__Collected data entries__
○ ○ ○ ○
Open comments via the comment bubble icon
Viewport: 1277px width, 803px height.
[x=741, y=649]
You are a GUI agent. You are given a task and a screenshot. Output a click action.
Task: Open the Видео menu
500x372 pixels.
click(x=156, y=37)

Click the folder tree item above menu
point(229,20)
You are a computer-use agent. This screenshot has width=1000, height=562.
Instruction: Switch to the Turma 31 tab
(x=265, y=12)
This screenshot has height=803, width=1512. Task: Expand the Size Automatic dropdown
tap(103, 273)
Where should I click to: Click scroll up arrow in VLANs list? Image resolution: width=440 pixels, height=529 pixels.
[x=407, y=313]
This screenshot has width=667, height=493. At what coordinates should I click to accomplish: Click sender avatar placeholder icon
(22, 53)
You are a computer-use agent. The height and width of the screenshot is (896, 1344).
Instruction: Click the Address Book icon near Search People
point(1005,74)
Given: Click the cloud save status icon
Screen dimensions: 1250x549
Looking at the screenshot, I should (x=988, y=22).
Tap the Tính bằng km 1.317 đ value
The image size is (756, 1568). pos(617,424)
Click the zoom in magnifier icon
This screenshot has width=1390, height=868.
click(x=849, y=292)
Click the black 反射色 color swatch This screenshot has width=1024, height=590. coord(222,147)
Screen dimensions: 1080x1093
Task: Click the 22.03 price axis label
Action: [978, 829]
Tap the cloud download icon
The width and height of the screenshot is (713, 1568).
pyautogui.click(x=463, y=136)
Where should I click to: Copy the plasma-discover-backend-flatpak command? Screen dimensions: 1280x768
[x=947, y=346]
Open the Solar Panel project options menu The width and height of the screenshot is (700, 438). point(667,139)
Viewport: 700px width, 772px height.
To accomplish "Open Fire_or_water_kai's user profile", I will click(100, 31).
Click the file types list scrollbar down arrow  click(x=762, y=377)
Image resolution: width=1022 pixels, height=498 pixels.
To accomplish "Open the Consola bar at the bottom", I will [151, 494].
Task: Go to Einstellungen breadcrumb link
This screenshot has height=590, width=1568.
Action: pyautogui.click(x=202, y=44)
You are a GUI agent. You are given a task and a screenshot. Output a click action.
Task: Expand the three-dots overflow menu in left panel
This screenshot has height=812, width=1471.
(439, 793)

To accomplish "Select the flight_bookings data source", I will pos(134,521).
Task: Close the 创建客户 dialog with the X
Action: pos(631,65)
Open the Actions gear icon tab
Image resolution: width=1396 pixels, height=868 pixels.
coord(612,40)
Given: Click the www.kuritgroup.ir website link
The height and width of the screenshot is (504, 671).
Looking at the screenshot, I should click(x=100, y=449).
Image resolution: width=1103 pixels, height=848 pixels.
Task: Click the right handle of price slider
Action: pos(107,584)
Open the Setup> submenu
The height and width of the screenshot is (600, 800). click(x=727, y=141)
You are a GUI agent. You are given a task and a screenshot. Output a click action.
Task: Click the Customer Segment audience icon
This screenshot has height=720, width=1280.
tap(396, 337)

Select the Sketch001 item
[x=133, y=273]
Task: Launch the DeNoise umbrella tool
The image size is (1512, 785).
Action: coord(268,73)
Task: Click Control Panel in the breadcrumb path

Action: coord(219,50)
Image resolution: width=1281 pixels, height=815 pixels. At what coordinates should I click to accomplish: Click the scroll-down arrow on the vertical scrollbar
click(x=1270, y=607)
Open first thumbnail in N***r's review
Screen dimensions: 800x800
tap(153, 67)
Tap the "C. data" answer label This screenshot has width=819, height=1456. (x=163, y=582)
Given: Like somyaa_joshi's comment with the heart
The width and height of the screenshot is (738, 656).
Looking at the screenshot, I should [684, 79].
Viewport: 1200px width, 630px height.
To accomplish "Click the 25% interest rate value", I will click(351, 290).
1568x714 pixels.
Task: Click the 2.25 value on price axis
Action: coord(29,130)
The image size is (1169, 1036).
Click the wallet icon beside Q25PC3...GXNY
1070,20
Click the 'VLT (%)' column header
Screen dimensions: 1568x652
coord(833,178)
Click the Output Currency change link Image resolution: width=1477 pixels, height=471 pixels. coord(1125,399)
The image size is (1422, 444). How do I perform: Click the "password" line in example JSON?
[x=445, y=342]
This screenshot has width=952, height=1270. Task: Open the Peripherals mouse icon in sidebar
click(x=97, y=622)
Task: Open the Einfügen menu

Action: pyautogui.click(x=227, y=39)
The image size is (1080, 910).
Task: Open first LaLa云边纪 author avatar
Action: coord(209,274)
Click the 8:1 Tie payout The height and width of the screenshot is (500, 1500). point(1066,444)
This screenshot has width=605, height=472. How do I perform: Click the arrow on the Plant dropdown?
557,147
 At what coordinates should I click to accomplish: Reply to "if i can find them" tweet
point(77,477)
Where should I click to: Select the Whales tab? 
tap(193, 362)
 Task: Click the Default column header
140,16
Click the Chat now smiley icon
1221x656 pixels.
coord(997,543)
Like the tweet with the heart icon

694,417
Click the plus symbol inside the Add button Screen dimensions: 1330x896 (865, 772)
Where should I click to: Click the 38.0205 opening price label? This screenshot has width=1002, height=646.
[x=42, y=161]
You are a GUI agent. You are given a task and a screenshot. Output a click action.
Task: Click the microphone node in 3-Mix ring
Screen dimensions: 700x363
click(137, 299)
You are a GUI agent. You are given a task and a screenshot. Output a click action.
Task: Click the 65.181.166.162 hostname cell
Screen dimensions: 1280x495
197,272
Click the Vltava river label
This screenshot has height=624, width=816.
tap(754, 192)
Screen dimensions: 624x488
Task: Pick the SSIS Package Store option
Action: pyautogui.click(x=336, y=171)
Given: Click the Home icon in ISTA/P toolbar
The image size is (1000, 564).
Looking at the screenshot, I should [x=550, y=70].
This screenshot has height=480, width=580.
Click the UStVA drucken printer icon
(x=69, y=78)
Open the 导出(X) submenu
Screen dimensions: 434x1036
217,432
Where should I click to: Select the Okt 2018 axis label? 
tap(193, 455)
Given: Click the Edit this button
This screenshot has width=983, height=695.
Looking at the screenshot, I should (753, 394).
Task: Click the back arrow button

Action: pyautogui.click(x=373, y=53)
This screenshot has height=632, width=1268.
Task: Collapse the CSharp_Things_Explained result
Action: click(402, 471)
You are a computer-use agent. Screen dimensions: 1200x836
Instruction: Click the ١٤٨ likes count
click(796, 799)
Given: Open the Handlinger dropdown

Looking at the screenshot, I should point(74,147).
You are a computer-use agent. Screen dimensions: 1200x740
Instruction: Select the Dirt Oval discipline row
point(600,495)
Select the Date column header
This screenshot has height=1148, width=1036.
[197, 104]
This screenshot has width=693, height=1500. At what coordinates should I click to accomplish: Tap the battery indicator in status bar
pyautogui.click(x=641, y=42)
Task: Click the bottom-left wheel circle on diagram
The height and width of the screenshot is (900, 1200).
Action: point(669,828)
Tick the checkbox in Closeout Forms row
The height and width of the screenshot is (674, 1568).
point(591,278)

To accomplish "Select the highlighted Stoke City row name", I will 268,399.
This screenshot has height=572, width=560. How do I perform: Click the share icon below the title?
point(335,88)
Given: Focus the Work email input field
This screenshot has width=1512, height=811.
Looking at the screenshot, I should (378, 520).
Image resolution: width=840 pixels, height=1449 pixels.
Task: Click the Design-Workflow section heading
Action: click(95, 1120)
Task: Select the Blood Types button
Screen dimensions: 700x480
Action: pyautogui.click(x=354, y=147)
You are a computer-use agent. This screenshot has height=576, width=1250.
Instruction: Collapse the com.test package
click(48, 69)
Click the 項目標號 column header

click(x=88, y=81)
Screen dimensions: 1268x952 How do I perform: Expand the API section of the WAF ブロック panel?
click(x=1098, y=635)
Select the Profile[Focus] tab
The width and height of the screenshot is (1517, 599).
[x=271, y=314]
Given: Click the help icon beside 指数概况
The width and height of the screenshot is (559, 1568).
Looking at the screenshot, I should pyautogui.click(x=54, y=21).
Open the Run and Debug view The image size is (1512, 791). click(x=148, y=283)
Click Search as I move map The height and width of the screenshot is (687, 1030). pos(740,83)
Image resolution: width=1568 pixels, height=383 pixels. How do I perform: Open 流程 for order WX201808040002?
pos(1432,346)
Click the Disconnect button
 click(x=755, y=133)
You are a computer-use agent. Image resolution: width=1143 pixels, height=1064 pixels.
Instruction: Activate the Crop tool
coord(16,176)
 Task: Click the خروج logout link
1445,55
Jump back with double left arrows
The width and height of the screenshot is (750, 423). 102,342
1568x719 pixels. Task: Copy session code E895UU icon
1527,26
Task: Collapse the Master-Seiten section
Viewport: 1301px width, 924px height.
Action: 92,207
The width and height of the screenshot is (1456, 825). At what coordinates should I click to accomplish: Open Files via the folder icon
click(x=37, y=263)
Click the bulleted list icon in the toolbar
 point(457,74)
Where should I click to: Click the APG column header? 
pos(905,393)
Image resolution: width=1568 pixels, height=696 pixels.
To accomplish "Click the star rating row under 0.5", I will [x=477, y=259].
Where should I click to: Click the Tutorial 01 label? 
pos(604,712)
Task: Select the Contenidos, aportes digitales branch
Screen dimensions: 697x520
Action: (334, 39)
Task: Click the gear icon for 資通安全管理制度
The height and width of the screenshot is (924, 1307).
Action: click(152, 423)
○ ○ ○ ○
__Problem__
Across the data above, how many lines contain the string "bottom"? Reply with the number and nothing else.

__Response to the task__
2